Przypominamy, że 5 miesięcy temu zaakceptowaliście polisę nr HX0001 (skan w załączeniu), gdzie również ubezpieczającym została ustanowiony właściciel grupy, a użytkownikiem jesteśmy my. Nie rozumiemy zatem zajętego stanowiska"
 
" Podtrzymujemy nasze stanowisko
- Jak wspomniałem z właścicielem grupy nie łączy nas żadna umowa cywilno – prawna na samochód jaką jest umowa leasingu, stroną jesteście wy.
- Jak wspomniałem na leasingobiorcy ( ubezpieczającym) ciąży obowiązek ubezpieczenia pojazdu, właściciel grupy nie jest leasingobiorcą.
- instytucje finansowe są zmuszone przestrzegać ustawy o przeciwdziałaniu praniu brudnych pieniędzy, wystawiona i przesłana polisa świadczy iż beneficjentem ubezpieczenia nie jesteście wy a właściciel grupy. Identyczna sytuacja by była gdyby za raty leasingowe płaciła inna firma niż wy – mamy obowiązek informować o takich przypadkach do odpowiednich instytucji.
- Ze względu na fakt, iż centrala nie przyjmie tak wystawionej polisy, ja jako pracownik odpowiedzialny za techniczną sprawę transakcji, nie mogę dokumentowo przekazać pojazdu i ustanowić statusu „ ODEBRANY”  z powodu źle wystawionej polisy. Co gorsza, z tego też względu nie może wyfakturować klienta na dokonaną wpłatę początkową.
Pochodną w/w faktu, jest kolejna nieprzyjemna sytuacja dla klienta, za każdy dzień spóźnienia klient zostanie obciążony odsetkami w podwójnej ustawowej wysokości za nieodebrany pojazd, przypominam iż pojazd kosztował XXX 000,00 netto!
- jeżeli nie dostaniemy poprawnie wystawionej polisy, to sami wystawimy polisę ubezpieczeniową i obciążymy kosztem klienta, a do tego za każdy dzień zwłoki od daty rejestracji kaucją na fundusz gwarancyjny, biorąc pod uwagę kwotę zakupu, zapewne nie będą to małe kwoty.
- Kolejnym faktem jest to, iż wy tak wystawionej polisy nie możecie wrzucić w koszt uzyskania przychodu, bo nie jest wystawiona na niego a zapłaty dokonuje, sic!

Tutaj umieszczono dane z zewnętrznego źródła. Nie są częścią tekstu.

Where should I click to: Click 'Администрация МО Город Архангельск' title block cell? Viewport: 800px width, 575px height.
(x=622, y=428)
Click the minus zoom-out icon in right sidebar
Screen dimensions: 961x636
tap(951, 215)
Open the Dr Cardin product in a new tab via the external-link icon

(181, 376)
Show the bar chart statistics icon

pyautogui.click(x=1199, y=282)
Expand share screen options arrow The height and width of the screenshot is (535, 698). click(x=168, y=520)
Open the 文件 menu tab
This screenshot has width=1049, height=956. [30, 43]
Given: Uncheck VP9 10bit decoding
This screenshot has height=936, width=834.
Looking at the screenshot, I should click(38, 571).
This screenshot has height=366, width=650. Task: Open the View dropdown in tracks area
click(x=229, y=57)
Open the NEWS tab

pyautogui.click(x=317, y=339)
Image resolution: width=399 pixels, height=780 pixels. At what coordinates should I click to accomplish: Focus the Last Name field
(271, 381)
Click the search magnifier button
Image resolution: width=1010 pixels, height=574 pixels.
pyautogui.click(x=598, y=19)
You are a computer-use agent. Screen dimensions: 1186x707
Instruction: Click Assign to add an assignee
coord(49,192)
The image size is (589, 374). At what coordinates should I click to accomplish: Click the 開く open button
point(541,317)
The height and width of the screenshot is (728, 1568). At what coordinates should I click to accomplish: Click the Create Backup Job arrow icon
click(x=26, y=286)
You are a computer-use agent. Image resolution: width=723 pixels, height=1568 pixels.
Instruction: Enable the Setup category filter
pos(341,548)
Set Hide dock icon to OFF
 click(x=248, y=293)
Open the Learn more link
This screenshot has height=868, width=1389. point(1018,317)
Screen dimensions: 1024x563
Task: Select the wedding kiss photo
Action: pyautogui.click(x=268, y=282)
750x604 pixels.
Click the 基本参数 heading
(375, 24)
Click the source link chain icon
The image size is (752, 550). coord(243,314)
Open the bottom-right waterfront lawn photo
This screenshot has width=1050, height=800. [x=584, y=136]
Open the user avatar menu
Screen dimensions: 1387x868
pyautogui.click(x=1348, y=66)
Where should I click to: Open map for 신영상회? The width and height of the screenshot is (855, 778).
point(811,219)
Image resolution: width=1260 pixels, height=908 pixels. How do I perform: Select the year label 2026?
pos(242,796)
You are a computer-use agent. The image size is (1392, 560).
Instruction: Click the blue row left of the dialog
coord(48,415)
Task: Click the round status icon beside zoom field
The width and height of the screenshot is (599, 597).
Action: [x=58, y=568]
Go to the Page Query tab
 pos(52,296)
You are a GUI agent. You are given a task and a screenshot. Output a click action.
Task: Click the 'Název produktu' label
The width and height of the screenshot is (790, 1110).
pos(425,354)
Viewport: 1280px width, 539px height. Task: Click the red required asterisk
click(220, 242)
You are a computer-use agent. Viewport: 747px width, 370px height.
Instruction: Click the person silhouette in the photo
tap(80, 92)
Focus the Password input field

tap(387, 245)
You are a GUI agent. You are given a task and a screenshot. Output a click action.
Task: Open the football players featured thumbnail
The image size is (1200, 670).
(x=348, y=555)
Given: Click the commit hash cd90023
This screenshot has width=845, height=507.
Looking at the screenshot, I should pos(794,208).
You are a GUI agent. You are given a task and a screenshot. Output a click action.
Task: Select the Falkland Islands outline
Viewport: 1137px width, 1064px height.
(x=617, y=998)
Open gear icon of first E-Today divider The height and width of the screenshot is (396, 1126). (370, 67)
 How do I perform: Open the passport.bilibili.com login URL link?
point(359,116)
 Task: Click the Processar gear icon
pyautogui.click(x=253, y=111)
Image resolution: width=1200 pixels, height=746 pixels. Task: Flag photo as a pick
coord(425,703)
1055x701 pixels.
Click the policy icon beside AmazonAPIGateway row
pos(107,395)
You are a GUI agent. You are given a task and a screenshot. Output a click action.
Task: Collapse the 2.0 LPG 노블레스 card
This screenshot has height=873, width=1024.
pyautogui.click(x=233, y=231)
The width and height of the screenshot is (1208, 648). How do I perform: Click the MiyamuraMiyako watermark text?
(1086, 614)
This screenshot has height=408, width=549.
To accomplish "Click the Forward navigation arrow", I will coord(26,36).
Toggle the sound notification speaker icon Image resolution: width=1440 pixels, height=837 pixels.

Reasumując, myślę iż podane wyżej argumenty są wystarczające dla Pana aby zmienić polisę na poprawne dane


PS. Argumentu którego użyliście „Przypominamy, że 5 miesięcy temu zaakceptowaliście polisę nr HX0001 (skan w załączeniu), gdzie również ubezpieczającym została ustanowiony właściciel grupy, a użytkownikiem jesteśmy my. Nie rozumiemy zatem zajętego stanowiskauznam że nie widziałem, bo również powinno to być zgłoszone przez moją osobę."

Tłumaczenie jest debilne w świetle ich dotychczasowego wieloletniego zachowania. WSZYSTKIE nasze dotychczasowe polisy były wystawiane dokładnie w ten sam sposób to się nazywa umowa flotowa, nie było nigdy żadnego problemu, jakoś je zatwierdzali i wpisywali i absolutnie nie przeszkadzało im, że właściciel grupy widnieje na polisie, a my opłacamy, co więcej do tej pory jakoś to wrzucaliśmy w koszty. Żeby było śmieszniej nasza ostatnia polisa - ta którą nam automatycznie przedłużyli, a o którą walczyłam z nimi 4 miesiące - była trzepana na prawo i lewo przez ich wszystkie działy, w tym głównie prawny, jak również przez ubezpieczyciela i absolutnie nikt nie zwrócił na to uwagi, ani nie zostało to nigdzie dalej przekazane jak pan nas straszy. Kurwica mnie z nimi trafia.
Pytam prezesa dlaczego do chuja pana tak się uparliśmy, żeby akurat u nich brać ten leasing, mało jest innych banków?
- bo zawsze u nich bierzemy
i to ma być zajebiście ekonomicznie uzasadniony argument...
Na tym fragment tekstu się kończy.